> [Problem to solve]:
Only one stretch of the listing below is wanted. Begin at the line that has "Image resolution: width=658", stop after the line that has "Click the font dropdown chevron arrow", and repeat every line in between exactly.

> [Available records]:
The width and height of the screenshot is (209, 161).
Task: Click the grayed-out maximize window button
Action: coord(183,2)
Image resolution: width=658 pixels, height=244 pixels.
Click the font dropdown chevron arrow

==

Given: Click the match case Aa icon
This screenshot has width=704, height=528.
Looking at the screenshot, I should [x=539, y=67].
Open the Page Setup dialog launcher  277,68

* * *

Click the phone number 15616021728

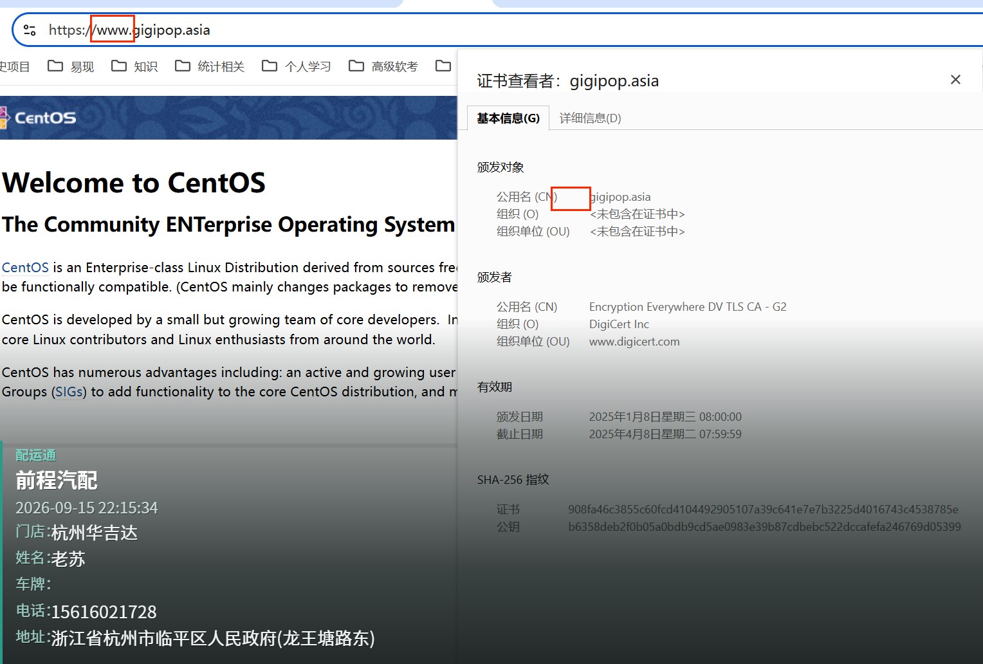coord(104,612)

> [Task result]:
Image resolution: width=658 pixels, height=244 pixels.
Click the font dropdown chevron arrow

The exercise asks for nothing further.